仕事を進めるうえで最も大切なのは、取引先や顧客、あるいは上司や部下、同僚との信頼関係を築くことだ。信頼をつくり上げるもの、そしてそれを壊すものは何なのか……それぞれの道で認められた「仕事の神様」に聞いた。
ロビイストとは、米議会ロビーで議員を待ち構えて、特定の企業・団体の利害調整を請願する人々を指した俗語だが、その意味合いは時代とともに変わったようだ。今、永田町・霞が関にも活躍の場を得ている“ロビイスト”。その筆頭と目されているのが、霞が関ビルにオフィスを構える新日本パブリック・アフェアーズの小原泰氏だ。
天日に当てないと「根腐れ」を起こす
一般に我々の仕事は「ロビイング」と呼ばれますが、私自身は「政策アドボカシー(政策提言・権利擁護)」を行っているという自負があります。米国での「ロビイング」は合衆国憲法で保障されている「請願権」行使の一形態。日本でも憲法第16条に請願権、すなわち立法時や法改正時に自分の意見を述べる権利があります。我々の仕事はいわばそのお手伝い。企業や業界団体といったクライアントの抱える問題を解決する仕事ですが、それだけではなく、消費者と世の中のステークホルダーも含めた全体がよくなっていくための問題解決をギリギリのところで展開します。近江商人の言う「売り手よし、買い手よし、世間よし」の“三方よし”が日本的なロビイングであり、我々のいうアドボカシーです。

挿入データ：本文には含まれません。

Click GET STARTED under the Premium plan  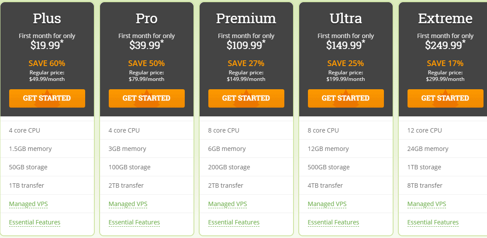246,98
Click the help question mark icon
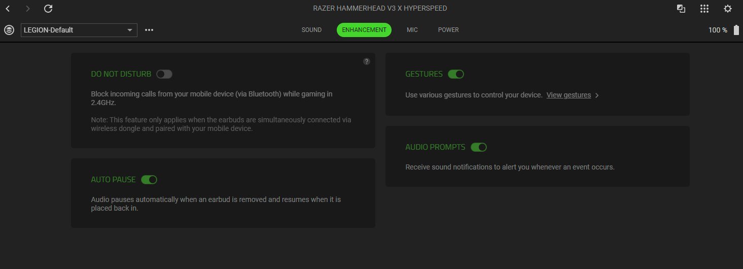 [x=367, y=61]
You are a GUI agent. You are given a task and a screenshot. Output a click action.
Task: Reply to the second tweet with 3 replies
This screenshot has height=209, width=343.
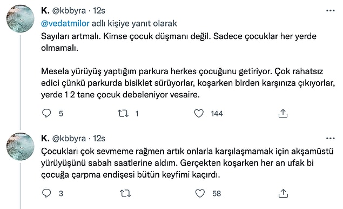[x=46, y=193]
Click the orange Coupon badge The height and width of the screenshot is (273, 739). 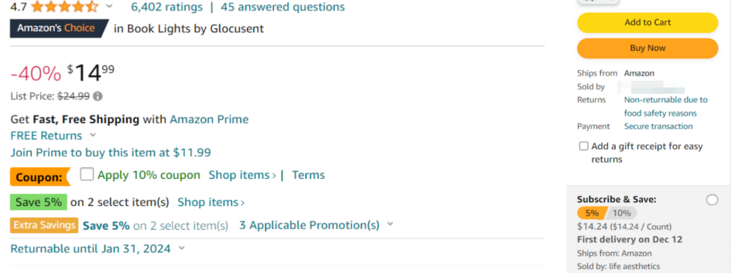(40, 177)
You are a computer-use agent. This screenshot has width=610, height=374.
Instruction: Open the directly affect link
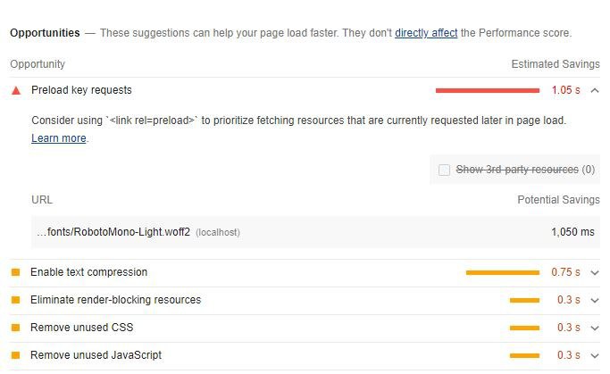point(426,33)
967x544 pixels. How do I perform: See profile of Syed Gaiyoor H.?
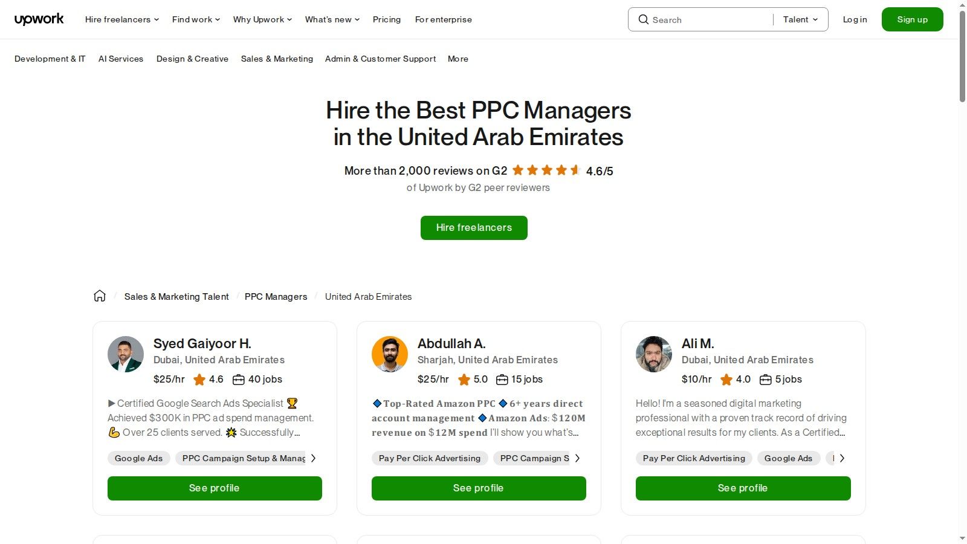click(214, 488)
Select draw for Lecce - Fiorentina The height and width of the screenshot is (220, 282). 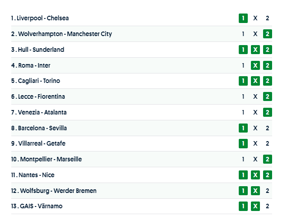tap(255, 96)
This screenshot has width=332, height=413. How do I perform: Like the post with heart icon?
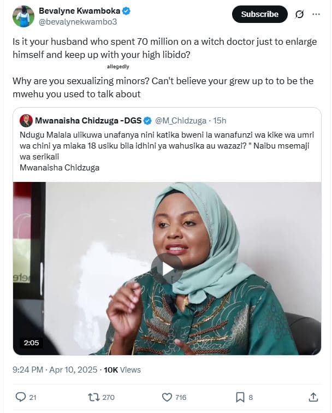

そういった仕事柄、民間企業や官僚、政治家などを相手に根回しを行います。根回しという言葉は水面下の交渉とか裏工作というネガティブなイメージが強いのですが、元来は園芸用語です。樹木を移植する際に、数カ月から数年に亘って広がった根を根元を中心に残して切り、新しい根の成長を促すことで活着しやすいようにする。それが「物事を行う際に、事前に関係者から了解を得ておく」という意味に転じたのは割合最近のことだそうです。

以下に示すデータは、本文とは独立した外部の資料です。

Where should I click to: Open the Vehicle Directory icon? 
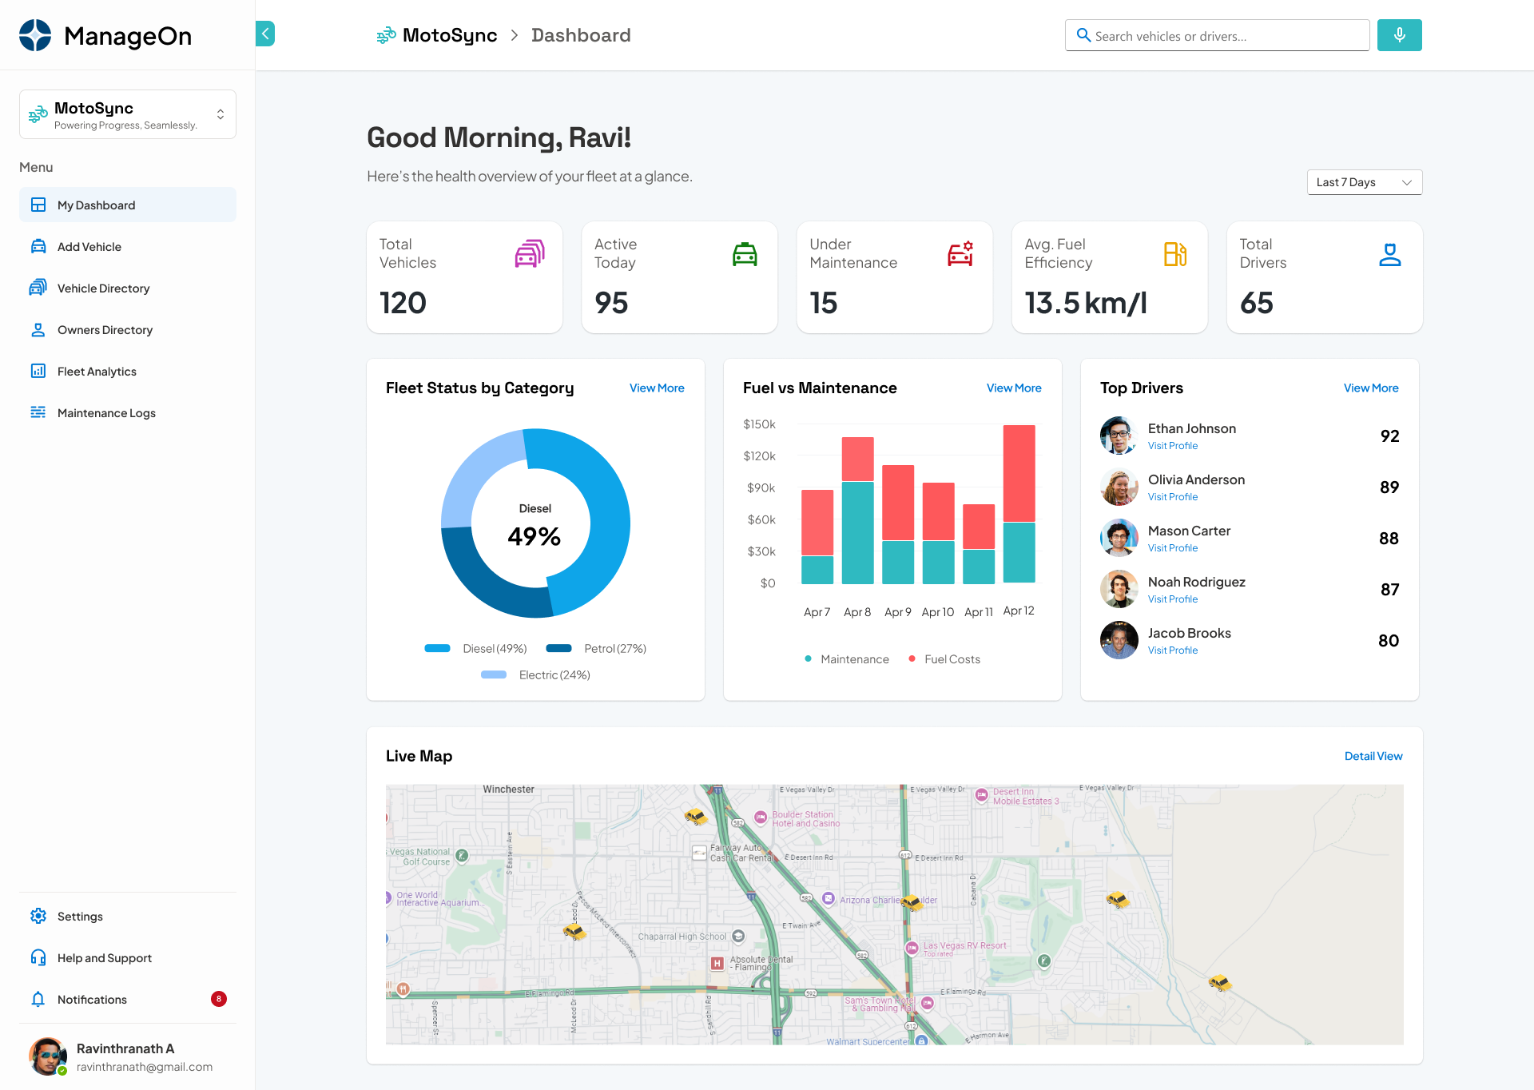tap(38, 288)
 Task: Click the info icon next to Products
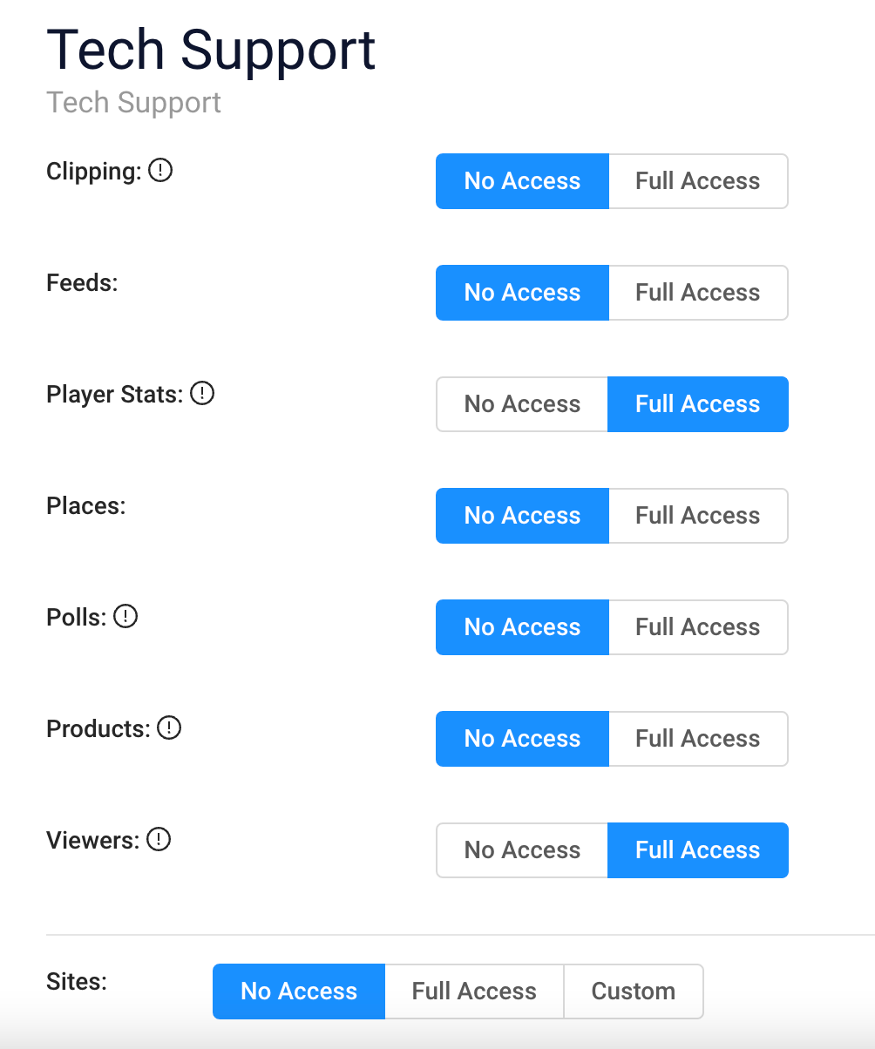169,728
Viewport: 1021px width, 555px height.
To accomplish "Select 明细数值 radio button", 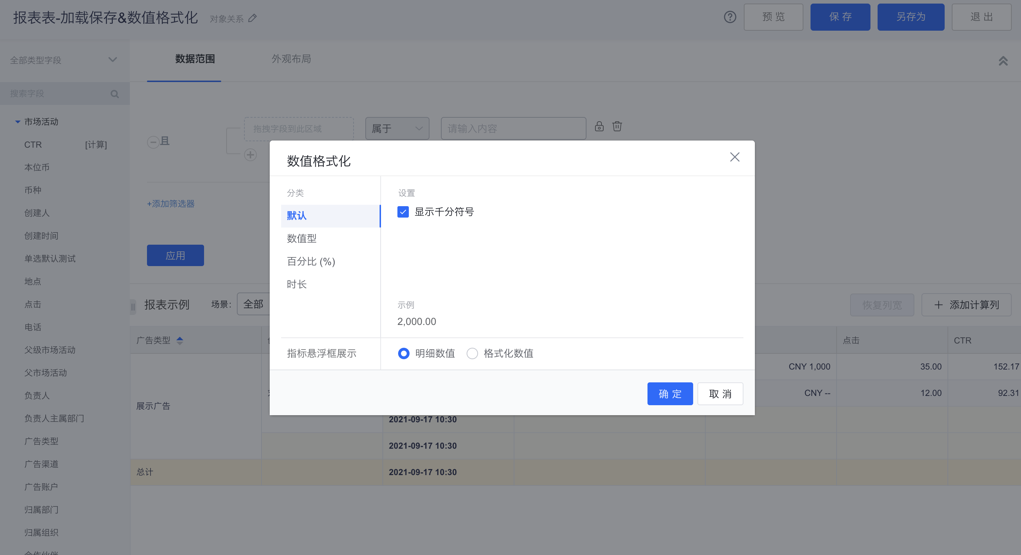I will 404,354.
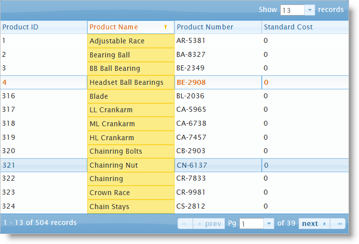Click the sort arrow in Product Name header

tap(166, 27)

植物に新しい根を張らせ、水分や養分をより活発に吸収させる。そのためには、根回しの後に天日に当ててやることが一番大切です。新しい政策の導入や機能不全の制度を改める際も同じ。オープンにしなければ活力は生まれません。日の当たらないところで進める裏工作は“根腐れ”を起こします。いわゆる料亭政治がそう。日本の政治は永年、世間からは見えない密室に利害関係者やその代理人が集まり、責任の所在も不明確なまま物事を決めてきました。でも、もうそれじゃ駄目。問題の所在を明らかにし、公開された場で議論することが大事なんです。

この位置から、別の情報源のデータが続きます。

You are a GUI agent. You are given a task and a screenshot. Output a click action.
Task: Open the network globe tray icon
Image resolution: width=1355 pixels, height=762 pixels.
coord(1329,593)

既得権益と相まって、今の日本は政・官・業がお互いに萎縮しあう三すくみの状態。いわば役所がグー、業界がチョキで政治家がパーです。案件によって差もありますが、にっちもさっちもいかぬこの状況下では、生活者視点という「新しいチョキ」が、これまでとは違った切れ味を見せることがあります。たとえば、医療に関する案件を扱った際、患者団体を動かすことで事態が動き出したこともありました。こうした知恵を出すのも我々の仕事の一つです。